# [TRECHO DO DOCUMENTO]
A segunda são as lembranças que são difíceis de serem evocadas porque possuem
por característica a pouca intimidade de diálogo entre os grupos, uma vez que essas
lembranças estão inseridas em comunidades com propriedades que não estão
ligadas permanentemente com as demais. Sengundo Halbwachs (Ibid, p. 49) essas
lembranças “são menos e mais raramente acessíveis, porque os grupos que as
trariam a nós estão mais distantes; não estamos em contato com eles senão de
modo intermitente”. Por causa do pouco contato relacional entre tais grupos, fica
difícil as lembranças serem inseridas e compartilhadas de forma costumeira pelas
pessoas desses diferentes grupos.
Já Pollak, sociólogo austríaco, radicado na França, revela em seu estudo,
aspectos sobre a memória, um lado individual e o outro coletivo, sem que uma se
sobreponha a outra. Aqui não há uma relação de uma sobrepor-se a outra. Para o
sociólogo, há mudanças e transformações tanto na memória individual quanto na
coletiva. Corrobora, em parte, com o que Halbwachs apresenta em seu estudo. No
entanto, Pollak destaca também que, na maioria das memórias, existam elementos
35
“relativamente invariantes, imutáveis.” Para esse autor (1992, p. 2) os elementos
constituivos da memória individual e coletiva são os “acontecimentos”, as “pessoas,
personagens” e os “lugares”.

# [ENUNCIADO 1]
No trecho sobre memória, quais são, para Pollak, os elementos constitutivos da memória individual e coletiva?

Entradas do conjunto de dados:
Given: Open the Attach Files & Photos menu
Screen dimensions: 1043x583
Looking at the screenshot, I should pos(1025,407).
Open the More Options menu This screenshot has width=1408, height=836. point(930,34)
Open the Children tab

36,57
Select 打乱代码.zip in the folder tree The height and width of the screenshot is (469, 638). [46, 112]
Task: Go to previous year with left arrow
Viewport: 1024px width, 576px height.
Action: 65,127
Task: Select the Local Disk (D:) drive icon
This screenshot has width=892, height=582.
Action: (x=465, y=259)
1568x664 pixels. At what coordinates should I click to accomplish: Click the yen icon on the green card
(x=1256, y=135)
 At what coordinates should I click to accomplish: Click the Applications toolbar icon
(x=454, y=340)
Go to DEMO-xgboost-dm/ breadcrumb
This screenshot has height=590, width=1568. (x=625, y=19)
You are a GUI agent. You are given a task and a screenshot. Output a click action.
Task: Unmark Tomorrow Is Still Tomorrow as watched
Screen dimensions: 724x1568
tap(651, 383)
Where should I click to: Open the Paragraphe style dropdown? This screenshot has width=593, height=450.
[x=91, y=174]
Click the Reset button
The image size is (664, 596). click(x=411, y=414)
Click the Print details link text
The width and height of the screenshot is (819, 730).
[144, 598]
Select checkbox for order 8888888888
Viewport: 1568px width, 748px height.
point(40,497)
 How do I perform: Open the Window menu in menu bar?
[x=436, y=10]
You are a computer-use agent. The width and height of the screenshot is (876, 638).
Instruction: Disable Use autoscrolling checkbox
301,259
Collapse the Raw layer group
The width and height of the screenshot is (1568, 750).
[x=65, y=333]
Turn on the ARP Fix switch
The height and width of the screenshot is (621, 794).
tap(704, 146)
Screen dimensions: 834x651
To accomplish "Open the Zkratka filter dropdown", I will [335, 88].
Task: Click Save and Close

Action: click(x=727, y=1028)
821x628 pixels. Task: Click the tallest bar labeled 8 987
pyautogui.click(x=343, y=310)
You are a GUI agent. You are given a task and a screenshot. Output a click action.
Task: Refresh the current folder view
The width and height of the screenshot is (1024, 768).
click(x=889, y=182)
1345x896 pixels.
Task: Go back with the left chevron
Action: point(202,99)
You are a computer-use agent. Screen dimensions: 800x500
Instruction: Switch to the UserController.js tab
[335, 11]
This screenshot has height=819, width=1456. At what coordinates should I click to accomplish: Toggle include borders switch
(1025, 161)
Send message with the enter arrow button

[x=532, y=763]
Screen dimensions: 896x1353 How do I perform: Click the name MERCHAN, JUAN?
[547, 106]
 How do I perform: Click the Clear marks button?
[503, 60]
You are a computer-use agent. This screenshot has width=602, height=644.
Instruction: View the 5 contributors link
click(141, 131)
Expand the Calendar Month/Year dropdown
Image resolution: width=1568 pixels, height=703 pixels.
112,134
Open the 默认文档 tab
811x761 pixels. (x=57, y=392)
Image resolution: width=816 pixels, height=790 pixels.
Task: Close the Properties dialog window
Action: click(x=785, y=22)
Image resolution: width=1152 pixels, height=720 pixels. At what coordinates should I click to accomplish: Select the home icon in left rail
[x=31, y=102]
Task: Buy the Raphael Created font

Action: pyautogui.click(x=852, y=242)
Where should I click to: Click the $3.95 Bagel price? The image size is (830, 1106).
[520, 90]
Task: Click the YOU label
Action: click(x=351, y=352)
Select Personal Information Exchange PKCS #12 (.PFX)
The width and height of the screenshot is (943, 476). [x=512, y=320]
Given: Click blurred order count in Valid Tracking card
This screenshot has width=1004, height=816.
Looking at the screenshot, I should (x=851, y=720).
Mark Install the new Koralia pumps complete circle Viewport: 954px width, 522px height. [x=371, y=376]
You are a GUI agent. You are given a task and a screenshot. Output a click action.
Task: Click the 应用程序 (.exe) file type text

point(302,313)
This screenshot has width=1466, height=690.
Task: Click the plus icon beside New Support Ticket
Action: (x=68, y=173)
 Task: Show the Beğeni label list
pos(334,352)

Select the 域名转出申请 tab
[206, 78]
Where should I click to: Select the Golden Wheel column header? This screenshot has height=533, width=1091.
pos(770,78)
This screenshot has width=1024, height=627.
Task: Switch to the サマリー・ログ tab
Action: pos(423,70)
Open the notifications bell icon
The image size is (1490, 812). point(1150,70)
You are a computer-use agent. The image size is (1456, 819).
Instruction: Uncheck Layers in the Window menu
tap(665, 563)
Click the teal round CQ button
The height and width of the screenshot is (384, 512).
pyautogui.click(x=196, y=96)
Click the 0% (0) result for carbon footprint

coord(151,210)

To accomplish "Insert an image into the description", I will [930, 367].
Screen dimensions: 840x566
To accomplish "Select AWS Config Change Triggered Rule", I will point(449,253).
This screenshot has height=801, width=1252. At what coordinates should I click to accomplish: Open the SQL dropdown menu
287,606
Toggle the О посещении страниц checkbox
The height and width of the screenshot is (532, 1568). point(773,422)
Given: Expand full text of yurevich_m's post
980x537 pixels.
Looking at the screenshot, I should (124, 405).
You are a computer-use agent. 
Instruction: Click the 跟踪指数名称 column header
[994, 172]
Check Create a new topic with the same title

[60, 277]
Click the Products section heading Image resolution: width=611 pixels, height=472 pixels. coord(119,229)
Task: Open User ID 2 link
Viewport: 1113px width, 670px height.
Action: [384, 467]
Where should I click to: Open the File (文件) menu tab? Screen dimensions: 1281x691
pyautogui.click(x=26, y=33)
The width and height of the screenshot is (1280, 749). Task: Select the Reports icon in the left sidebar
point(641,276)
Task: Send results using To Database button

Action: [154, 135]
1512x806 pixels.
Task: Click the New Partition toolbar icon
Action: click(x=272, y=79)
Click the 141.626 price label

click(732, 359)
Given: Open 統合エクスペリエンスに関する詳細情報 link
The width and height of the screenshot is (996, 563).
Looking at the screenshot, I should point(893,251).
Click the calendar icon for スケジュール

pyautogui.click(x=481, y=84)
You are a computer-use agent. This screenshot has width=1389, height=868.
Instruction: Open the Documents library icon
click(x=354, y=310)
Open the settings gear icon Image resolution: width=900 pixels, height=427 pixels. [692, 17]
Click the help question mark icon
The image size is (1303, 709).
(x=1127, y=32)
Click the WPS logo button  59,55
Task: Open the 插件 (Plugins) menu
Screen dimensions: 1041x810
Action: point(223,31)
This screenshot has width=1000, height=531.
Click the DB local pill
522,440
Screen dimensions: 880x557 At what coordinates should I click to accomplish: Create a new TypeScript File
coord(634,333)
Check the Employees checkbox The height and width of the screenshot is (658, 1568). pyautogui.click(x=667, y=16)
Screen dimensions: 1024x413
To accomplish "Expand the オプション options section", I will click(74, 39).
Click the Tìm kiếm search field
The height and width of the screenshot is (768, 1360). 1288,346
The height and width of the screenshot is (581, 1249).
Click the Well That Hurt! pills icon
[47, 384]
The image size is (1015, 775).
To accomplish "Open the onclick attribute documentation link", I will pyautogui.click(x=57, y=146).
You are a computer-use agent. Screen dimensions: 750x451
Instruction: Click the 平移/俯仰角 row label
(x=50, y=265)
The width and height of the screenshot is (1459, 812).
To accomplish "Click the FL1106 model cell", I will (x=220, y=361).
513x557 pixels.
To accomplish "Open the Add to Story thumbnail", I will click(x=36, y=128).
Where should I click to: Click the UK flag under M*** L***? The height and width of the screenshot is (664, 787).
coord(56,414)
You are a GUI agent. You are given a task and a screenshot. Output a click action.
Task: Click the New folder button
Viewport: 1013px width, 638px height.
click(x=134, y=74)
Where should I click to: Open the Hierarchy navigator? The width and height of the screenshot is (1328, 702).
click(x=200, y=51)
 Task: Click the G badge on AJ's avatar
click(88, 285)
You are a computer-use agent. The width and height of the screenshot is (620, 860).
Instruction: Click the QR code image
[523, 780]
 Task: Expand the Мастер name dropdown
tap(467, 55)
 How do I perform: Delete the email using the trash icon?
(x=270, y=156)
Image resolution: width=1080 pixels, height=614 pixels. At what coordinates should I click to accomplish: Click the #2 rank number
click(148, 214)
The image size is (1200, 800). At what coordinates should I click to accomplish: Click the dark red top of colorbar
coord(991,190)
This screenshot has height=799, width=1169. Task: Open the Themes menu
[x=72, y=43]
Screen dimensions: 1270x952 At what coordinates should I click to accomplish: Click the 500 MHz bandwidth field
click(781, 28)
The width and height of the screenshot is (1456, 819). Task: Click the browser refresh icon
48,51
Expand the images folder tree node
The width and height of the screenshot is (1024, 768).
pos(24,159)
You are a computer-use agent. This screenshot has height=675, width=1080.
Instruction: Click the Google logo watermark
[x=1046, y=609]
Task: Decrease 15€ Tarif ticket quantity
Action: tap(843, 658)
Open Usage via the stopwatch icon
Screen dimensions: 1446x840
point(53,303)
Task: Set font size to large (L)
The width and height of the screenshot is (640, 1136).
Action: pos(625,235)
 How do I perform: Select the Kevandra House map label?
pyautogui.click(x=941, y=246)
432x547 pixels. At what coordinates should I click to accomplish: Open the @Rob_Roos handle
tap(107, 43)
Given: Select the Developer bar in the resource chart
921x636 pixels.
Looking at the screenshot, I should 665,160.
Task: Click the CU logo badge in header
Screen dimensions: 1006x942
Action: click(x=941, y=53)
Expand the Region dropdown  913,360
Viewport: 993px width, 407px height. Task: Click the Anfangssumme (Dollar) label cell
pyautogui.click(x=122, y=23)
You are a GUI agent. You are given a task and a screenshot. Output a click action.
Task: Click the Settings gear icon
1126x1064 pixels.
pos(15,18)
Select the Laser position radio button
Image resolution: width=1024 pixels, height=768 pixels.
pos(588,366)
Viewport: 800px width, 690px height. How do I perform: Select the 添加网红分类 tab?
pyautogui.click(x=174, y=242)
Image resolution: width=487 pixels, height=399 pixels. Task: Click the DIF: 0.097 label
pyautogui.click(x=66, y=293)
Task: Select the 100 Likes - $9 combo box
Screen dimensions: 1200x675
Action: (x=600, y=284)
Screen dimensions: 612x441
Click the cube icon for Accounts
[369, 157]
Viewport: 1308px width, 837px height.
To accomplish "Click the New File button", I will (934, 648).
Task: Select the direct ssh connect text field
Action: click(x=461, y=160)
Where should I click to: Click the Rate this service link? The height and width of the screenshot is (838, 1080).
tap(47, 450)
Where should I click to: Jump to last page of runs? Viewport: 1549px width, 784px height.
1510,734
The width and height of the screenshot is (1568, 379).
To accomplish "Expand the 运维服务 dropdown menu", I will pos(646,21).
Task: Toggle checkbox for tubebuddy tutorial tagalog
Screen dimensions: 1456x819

# [ENUNCIADO 2]
Coloque numa tabela Markdown, com as colunas nº e Linha, só a parte dos registros que começa na linha que contém "Open the notifications bell icon" e termina na linha que contém "pyautogui.click(x=196, y=96)", deixando de fora as linhas em branco.

# [RESPOSTA FINAL 1]
Os acontecimentos, as pessoas ou personagens e os lugares.

# [RESPOSTA FINAL 2]
| nº | Linha |
|---|---|
| 1 | Open the notifications bell icon |
| 2 | The image size is (1490, 812). point(1150,70) |
| 3 | You are a computer-use agent. The image size is (1456, 819). |
| 4 | Instruction: Uncheck Layers in the Window menu |
| 5 | tap(665, 563) |
| 6 | Click the teal round CQ button |
| 7 | The height and width of the screenshot is (384, 512). |
| 8 | pyautogui.click(x=196, y=96) |